The PR men for the housebuilders, the property managers, the assorted trade bodies etc will say that Campaign against retirement leasehold exploitation’s concerns are either exaggerated or largely addressed.
But if they are right, why does Carflex get 300-400 visitors every day; why have there been two Office of Fair Trading investigations – and one ruling of collusive tendering by Peverel / Cirrus – why the court cases, and the parliamentary debates?
Why does Peverel / FirstPort own a portfolio of house managers’ flats, with leases created in 2009?
These were in sites built in the 1980s and 1990s, and the flats were a communal asset for which the residents paid, just like the passageways and hall.
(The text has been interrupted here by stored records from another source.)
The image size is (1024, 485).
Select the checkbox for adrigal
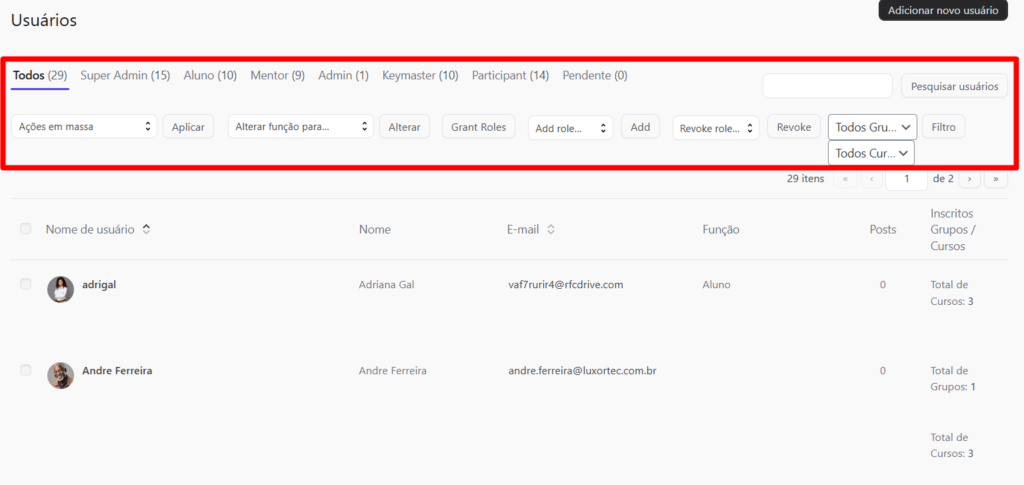26,285
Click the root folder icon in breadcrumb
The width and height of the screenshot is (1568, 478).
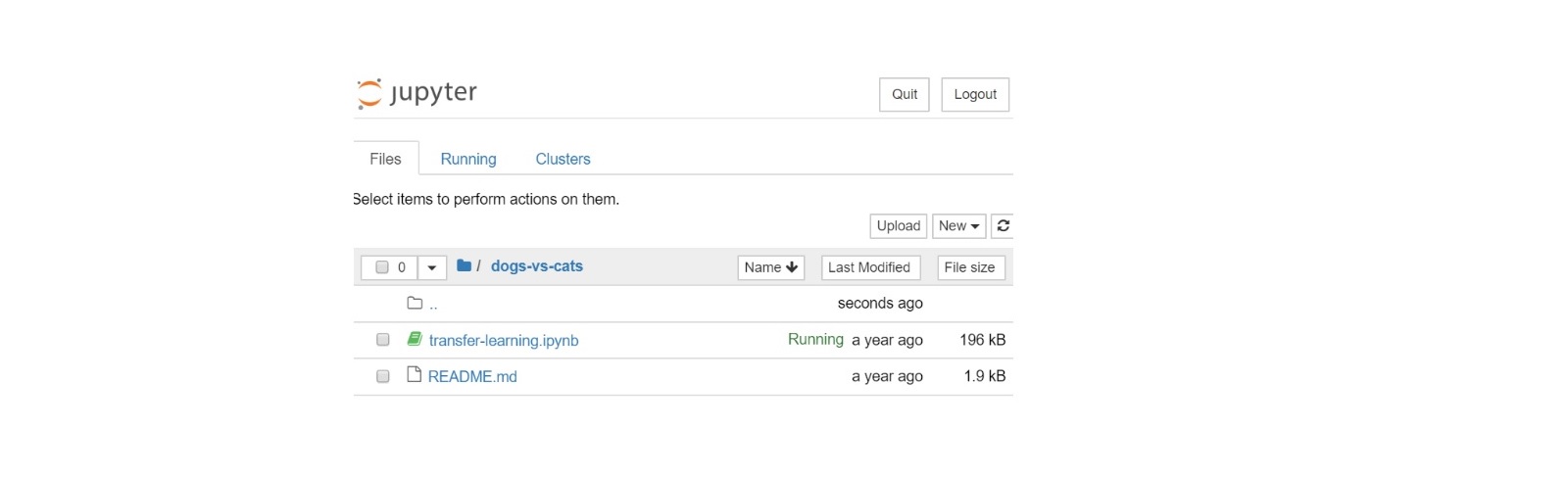click(x=465, y=265)
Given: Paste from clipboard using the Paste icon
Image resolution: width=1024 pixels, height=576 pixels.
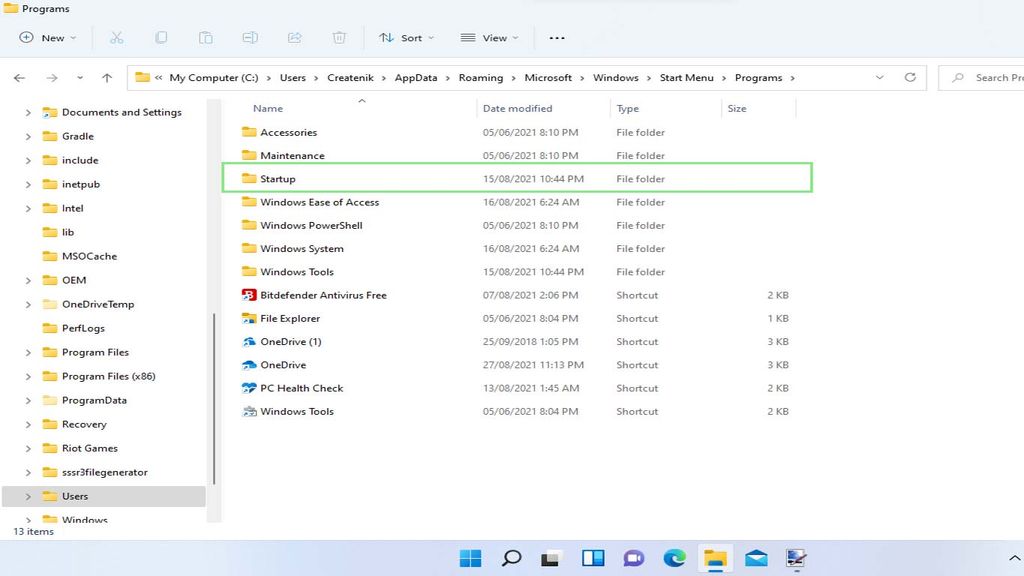Looking at the screenshot, I should [205, 37].
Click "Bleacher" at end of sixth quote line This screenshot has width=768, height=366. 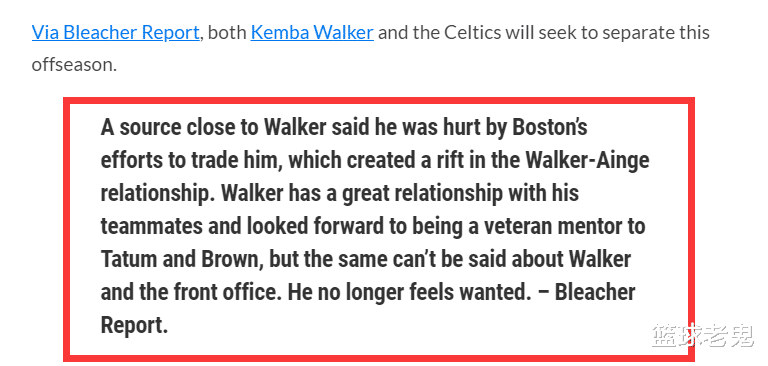point(595,293)
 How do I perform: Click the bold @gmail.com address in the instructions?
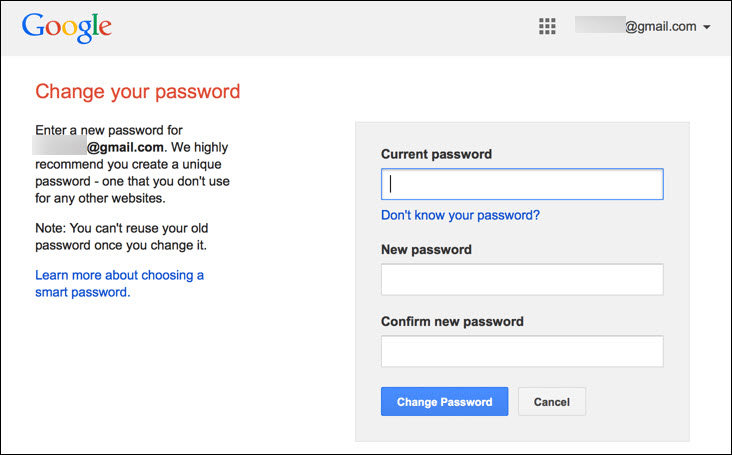pyautogui.click(x=125, y=147)
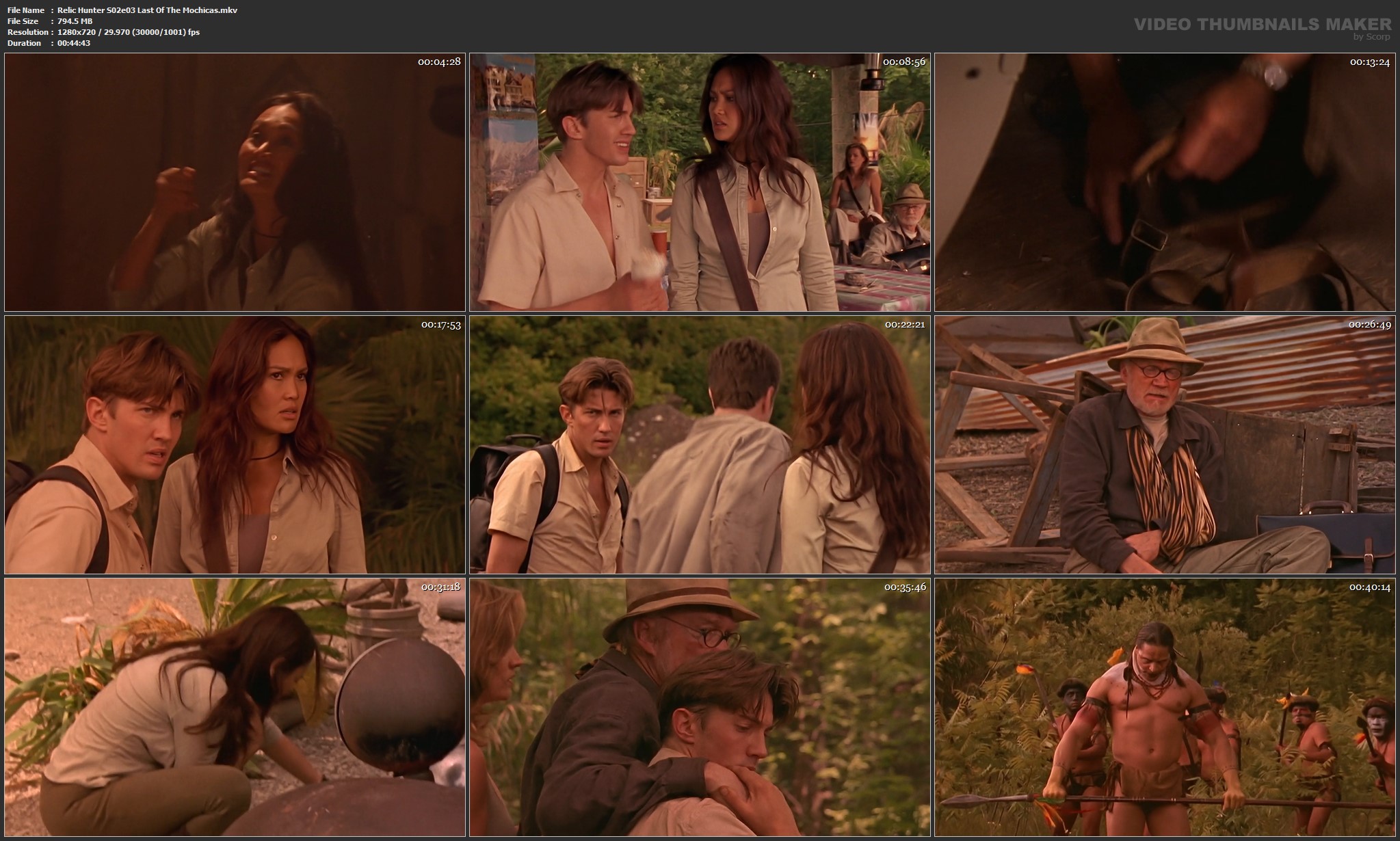Click the frame labeled 00:17:53
Screen dimensions: 1400x841
235,445
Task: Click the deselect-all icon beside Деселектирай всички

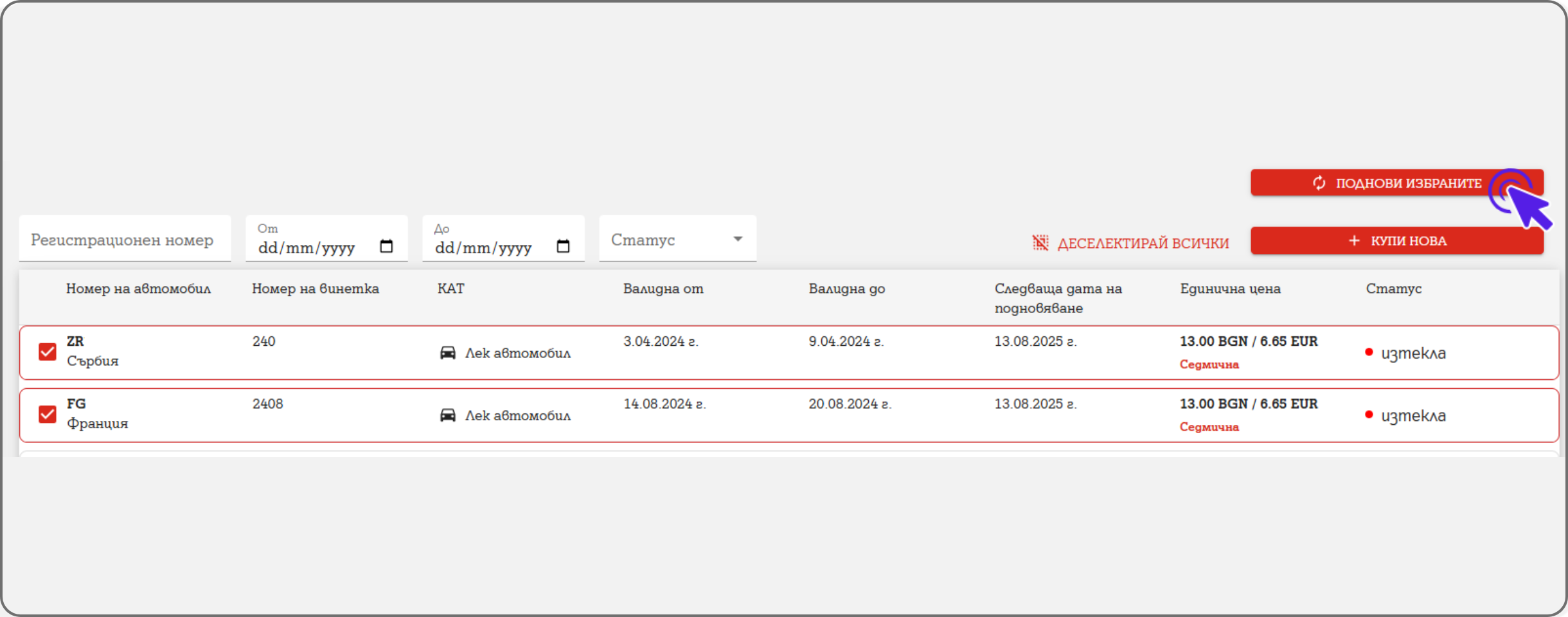Action: 1040,243
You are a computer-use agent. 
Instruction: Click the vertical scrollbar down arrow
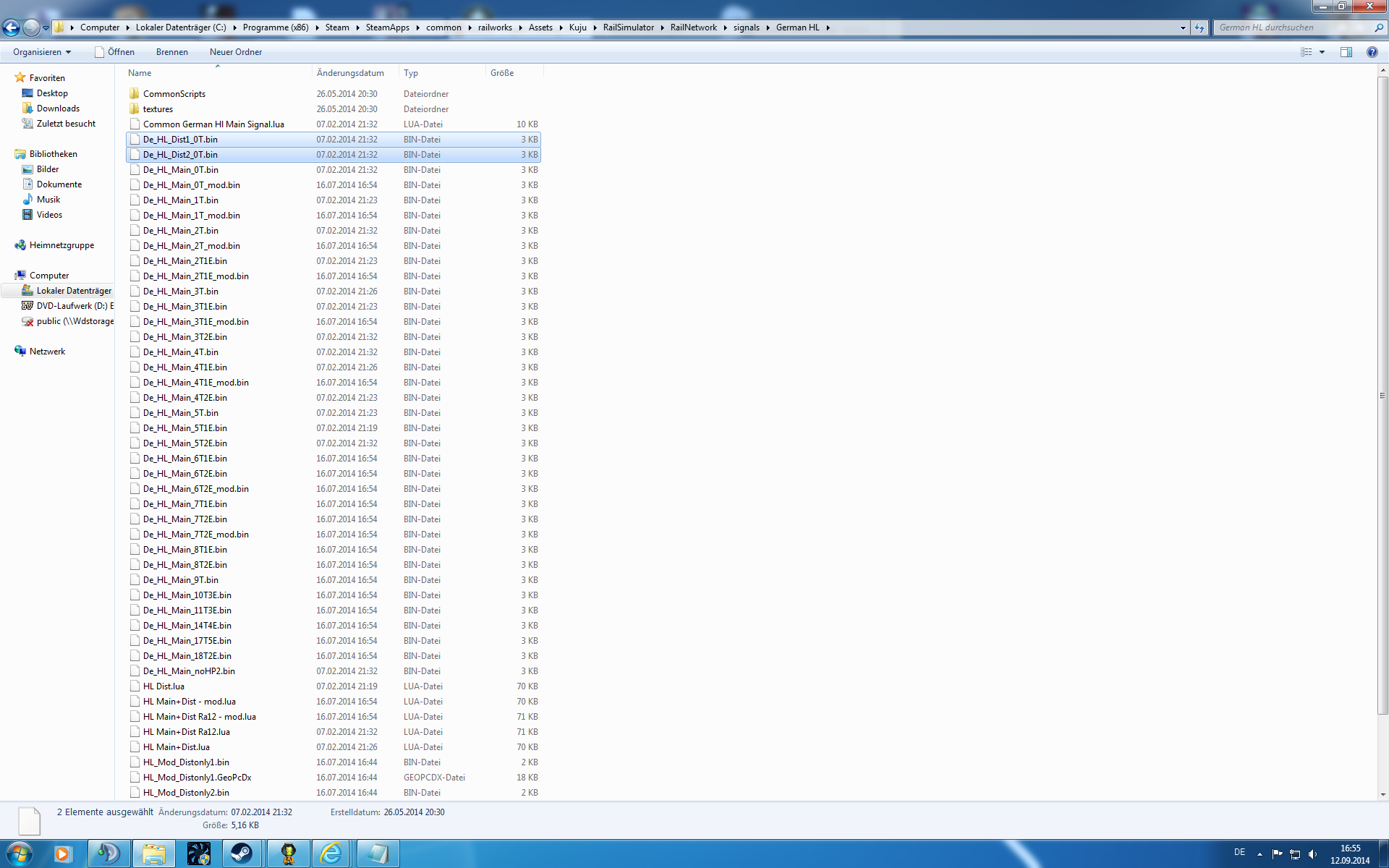[1382, 794]
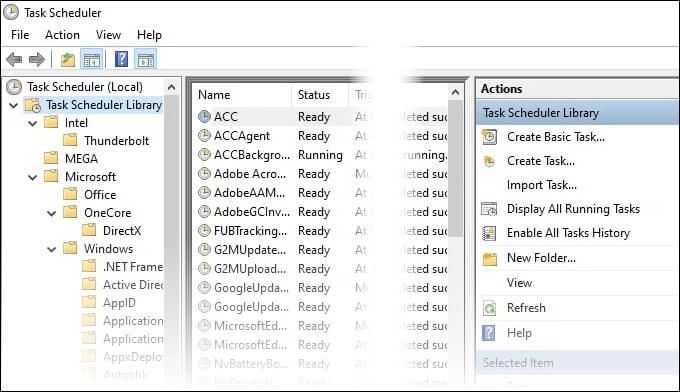The image size is (680, 392).
Task: Open the Action menu
Action: tap(62, 35)
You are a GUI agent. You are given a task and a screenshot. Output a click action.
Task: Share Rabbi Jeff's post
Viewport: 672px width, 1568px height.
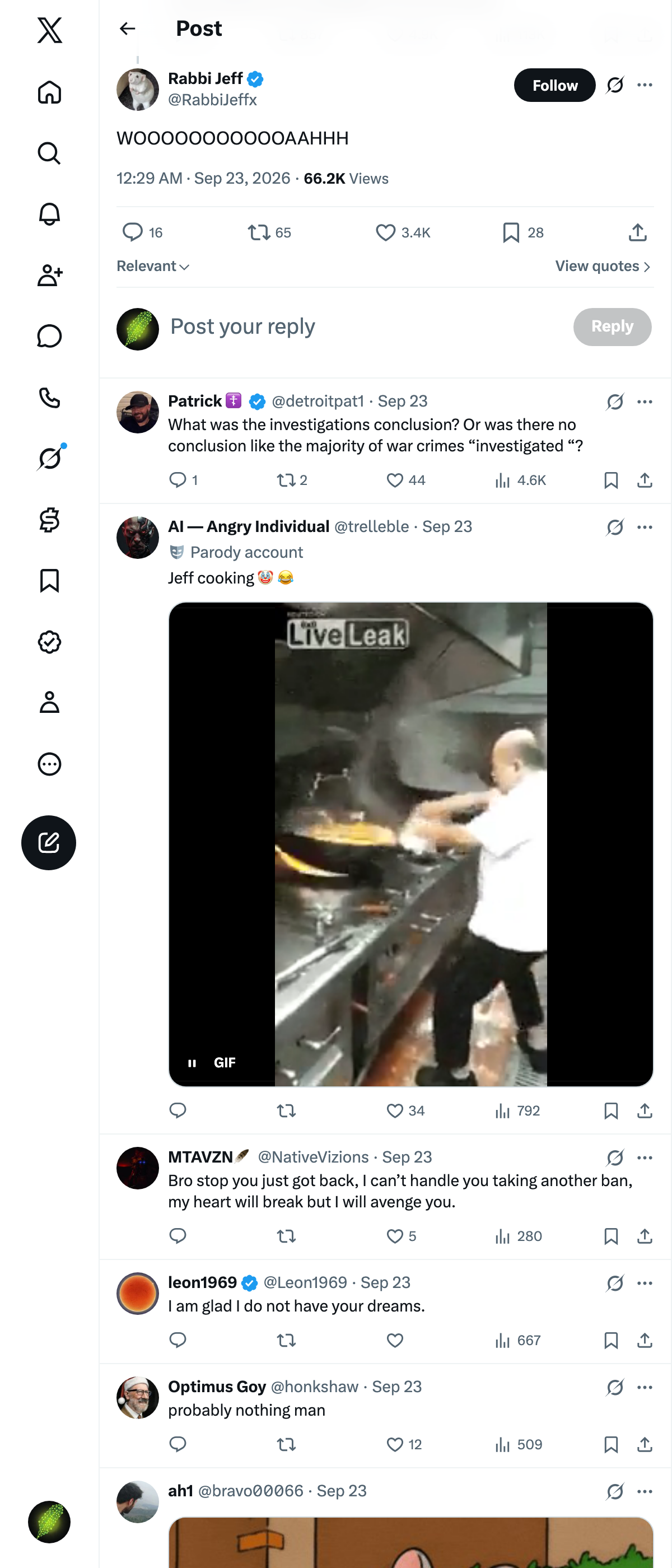point(637,232)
In December 2013 the OFT ruled protractedly and pathetically – it took four years and Peverel was absurdly given “leniency” – that lucrative contracts were doled out to Cirrus at Peverel sites after a sham tendering process.
More here
Since then nothing has been done to avoid a repetition of that scandal.
Freeholders of retirement sites fight to the last to avoid handing over the management to the residents through right to manage.
Why?
The Telegraph has at last asked the right questions and they cannot be ignored – as has been the case hitherto – in discussions about retirement housing.
On a personal note, I thank Liz Hodgkinson for this article.
When I was at the Mail, she came to me with the story of retirement flats being on the market in north Oxford (the fancy part) for £15,000.
This alerted me to inquire into the wider scandals of retirement housing provision.
Sebastian O’Kelly
Michael Epstein
Purchasers of retirement flats who may have had the idea of taking out a property backed annuity to see them through their retirement (as is common with freehold property) should beware.
It is proving almost impossible to this as rather than increase in value, as most properties do, retirement flats have suffered from catastrophic falls in value.